ACTION ITEM:
Search the data for the string "agent" and copy each line in which it appears.

SOURCE MATERIAL:
[Start of Attachment]
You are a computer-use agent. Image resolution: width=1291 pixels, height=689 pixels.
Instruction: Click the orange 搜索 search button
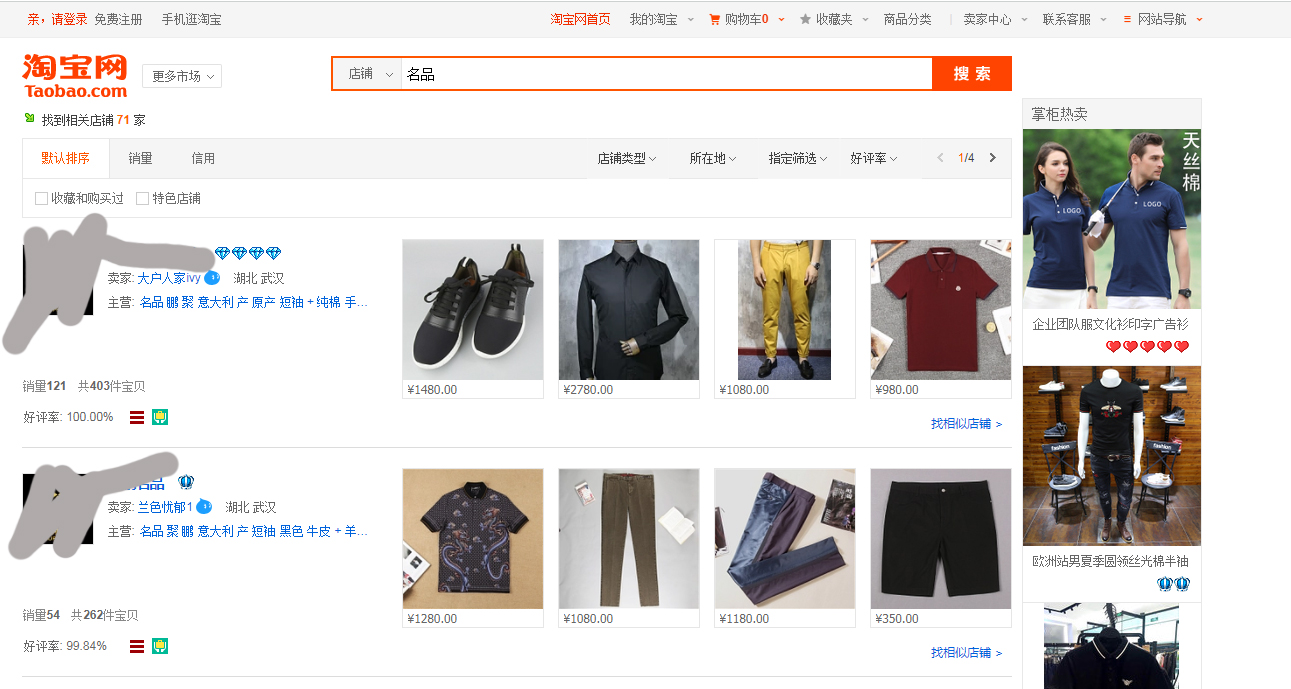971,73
[End of Attachment]
[Start of Attachment]
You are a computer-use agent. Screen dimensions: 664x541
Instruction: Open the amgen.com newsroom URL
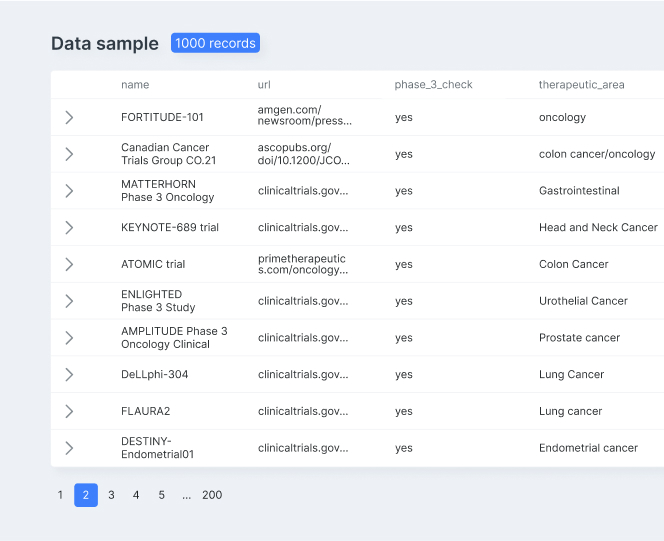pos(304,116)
[End of Attachment]
[Start of Attachment]
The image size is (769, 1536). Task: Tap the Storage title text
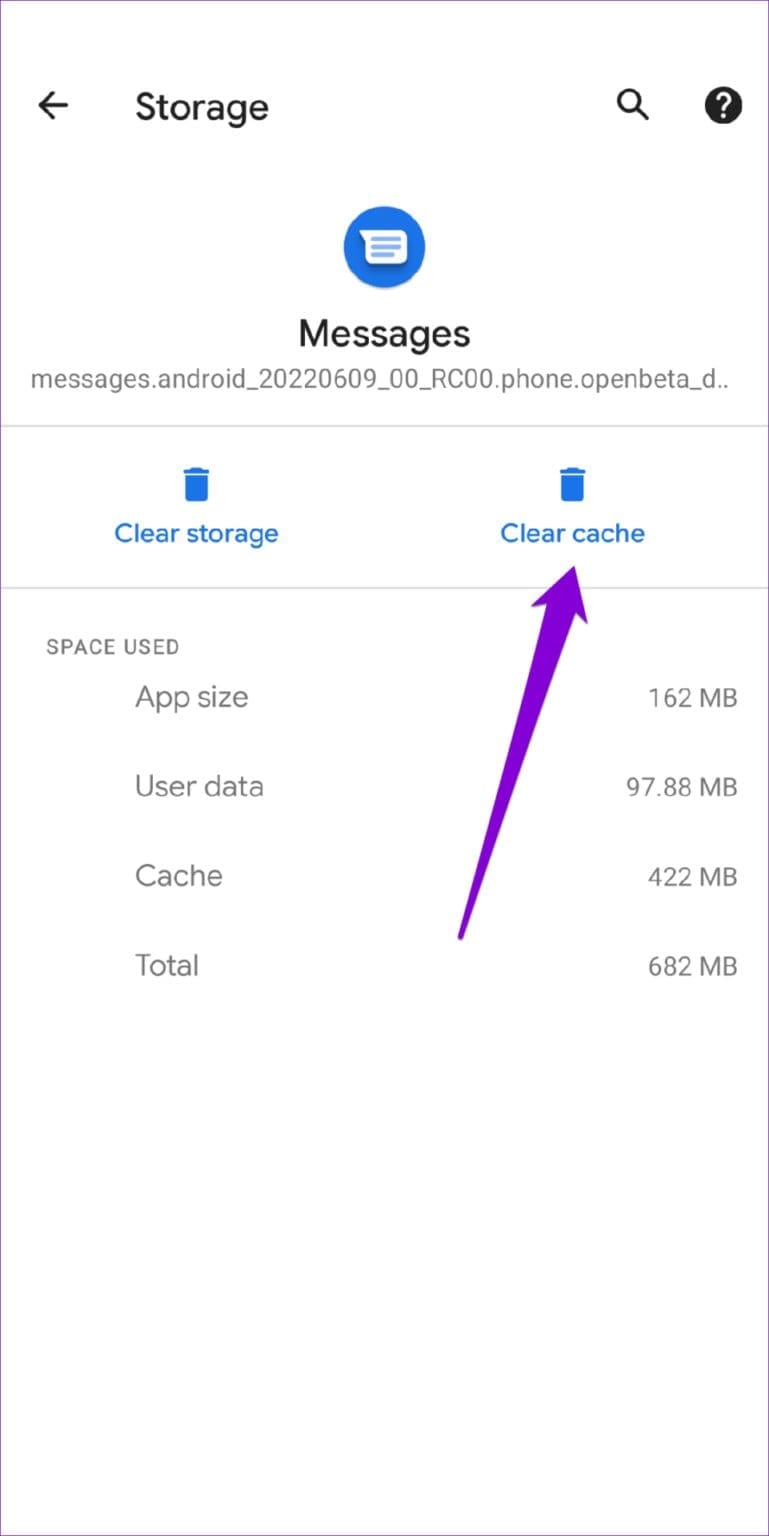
[End of Attachment]
ANSWER TO THE PROBLEM:
You are a computer-use agent. Image resolution: width=1291 pixels, height=689 pixels.
You are a computer-use agent. Screen dimensions: 664x541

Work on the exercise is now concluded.